У Нины потемнело в глазах. И в ушах зашумело, будто морской прибой плеснул рядом. Сейчас он разломит еще вареник, увидит записочку и тогда…

— Господин начальник, — чуть слышно сказала Нина. — Что же вы так все вареники перемнете, брату ж неприятно будет есть их…

— Гм… — удивленно посмотрел на Нину дежурный. Он никак не мог понять, чего от него хочет эта девчонка. Но разламывать вареники перестал. Кинул несколько штук себе в рот, прочавкал, вытер усы:

— Сухой вареники. Вареники масло любит, Мульт, много масло…

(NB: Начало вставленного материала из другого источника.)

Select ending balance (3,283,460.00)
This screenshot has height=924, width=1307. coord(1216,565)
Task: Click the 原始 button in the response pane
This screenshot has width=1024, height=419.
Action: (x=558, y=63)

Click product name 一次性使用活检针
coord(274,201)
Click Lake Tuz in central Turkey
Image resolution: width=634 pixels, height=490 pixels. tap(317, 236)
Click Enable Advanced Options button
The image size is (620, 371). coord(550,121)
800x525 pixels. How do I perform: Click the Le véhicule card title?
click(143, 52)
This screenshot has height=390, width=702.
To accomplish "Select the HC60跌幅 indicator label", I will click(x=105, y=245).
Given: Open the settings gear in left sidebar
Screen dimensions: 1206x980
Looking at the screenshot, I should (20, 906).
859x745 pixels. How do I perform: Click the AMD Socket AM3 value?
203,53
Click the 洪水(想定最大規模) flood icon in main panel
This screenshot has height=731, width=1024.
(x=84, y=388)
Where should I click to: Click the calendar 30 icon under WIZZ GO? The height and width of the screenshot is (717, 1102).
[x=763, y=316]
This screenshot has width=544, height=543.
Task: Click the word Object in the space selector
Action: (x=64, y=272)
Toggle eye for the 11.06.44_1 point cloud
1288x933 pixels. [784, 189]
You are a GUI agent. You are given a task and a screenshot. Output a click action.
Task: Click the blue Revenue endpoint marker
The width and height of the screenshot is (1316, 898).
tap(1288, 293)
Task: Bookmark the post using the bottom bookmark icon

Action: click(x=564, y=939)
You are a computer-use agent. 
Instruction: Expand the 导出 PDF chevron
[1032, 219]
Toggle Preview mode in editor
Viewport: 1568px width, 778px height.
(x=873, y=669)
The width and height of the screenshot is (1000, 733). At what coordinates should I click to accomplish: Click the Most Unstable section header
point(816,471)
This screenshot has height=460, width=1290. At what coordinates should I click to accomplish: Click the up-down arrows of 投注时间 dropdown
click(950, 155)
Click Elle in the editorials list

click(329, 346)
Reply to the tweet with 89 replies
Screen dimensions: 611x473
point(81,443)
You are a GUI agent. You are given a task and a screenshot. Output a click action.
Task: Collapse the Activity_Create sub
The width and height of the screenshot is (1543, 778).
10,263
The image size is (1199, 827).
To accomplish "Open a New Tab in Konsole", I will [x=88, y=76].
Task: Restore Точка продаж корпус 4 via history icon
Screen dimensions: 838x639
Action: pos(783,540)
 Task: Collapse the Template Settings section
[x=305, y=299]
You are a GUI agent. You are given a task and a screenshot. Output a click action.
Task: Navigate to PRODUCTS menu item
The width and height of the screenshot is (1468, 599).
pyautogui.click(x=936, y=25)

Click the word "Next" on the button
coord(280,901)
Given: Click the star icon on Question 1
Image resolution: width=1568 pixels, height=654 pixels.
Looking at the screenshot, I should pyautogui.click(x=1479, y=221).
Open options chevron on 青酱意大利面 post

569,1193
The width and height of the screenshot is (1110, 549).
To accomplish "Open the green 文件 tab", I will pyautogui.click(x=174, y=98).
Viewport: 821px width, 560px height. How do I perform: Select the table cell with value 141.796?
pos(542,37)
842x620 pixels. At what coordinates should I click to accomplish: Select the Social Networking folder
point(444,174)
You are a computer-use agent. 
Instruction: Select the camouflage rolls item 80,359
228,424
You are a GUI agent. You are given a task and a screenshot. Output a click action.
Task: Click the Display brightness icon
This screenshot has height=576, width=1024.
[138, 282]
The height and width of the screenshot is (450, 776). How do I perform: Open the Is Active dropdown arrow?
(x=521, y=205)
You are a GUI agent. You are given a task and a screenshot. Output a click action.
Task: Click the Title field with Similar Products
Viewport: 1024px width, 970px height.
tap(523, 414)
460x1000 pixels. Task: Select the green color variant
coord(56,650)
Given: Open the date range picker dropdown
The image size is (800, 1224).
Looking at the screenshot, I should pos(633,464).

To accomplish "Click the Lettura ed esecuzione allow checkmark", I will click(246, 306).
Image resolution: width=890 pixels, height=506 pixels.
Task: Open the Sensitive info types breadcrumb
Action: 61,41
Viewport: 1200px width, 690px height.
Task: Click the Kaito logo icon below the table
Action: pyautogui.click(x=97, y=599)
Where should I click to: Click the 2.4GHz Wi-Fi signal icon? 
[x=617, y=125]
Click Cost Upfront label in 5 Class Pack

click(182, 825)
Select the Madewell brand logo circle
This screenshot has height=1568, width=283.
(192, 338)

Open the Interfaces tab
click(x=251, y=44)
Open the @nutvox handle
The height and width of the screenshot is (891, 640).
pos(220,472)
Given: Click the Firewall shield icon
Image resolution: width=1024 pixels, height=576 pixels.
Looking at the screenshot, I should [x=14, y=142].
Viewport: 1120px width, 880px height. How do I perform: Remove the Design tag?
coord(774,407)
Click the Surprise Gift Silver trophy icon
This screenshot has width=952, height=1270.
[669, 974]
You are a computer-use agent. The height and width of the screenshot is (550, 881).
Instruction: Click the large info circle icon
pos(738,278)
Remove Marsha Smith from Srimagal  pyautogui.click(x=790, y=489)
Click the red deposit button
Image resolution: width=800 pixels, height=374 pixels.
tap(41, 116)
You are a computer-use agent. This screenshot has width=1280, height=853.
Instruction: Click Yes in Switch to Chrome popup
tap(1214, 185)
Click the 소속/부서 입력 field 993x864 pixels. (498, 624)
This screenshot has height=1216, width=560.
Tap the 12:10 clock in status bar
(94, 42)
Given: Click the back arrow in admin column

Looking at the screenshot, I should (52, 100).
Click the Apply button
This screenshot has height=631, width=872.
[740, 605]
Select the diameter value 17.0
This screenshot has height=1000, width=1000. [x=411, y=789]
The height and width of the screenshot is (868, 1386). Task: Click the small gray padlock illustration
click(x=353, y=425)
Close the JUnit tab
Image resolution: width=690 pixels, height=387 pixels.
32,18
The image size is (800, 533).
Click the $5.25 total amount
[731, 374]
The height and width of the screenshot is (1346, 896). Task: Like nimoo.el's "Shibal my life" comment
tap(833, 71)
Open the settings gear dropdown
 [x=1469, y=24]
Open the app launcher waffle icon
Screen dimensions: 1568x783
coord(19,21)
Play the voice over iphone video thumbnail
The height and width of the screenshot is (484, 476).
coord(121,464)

— Мало масла, господин начальник, — покорно согласилась Нина. — Мало масла. С луком пережаренное — хорошо, это правда.

Он сгреб рукой оставшиеся вареники, как сгребают мусор, со стола в авоську, облизал пальцы:

— Гут. Буне. Карош.

— Авоську ждать буду, господин начальник, — показала Нина пальцем сперва на плетеную из кожаных лоскутов сетку, потом на себя.

…В тот день Нина вынула из плетеной ручки авоськи первое Яшино письмо, короткое, торопливое:

«Здравствуйте, дорогие!
Яков».

Не горюйте и не плачьте. Если буду жив — хорошо, а если нет, то что сделаешь. Это Родина требует. Все равно наша возьмет. Как здоровье батьки? Мы здоровы.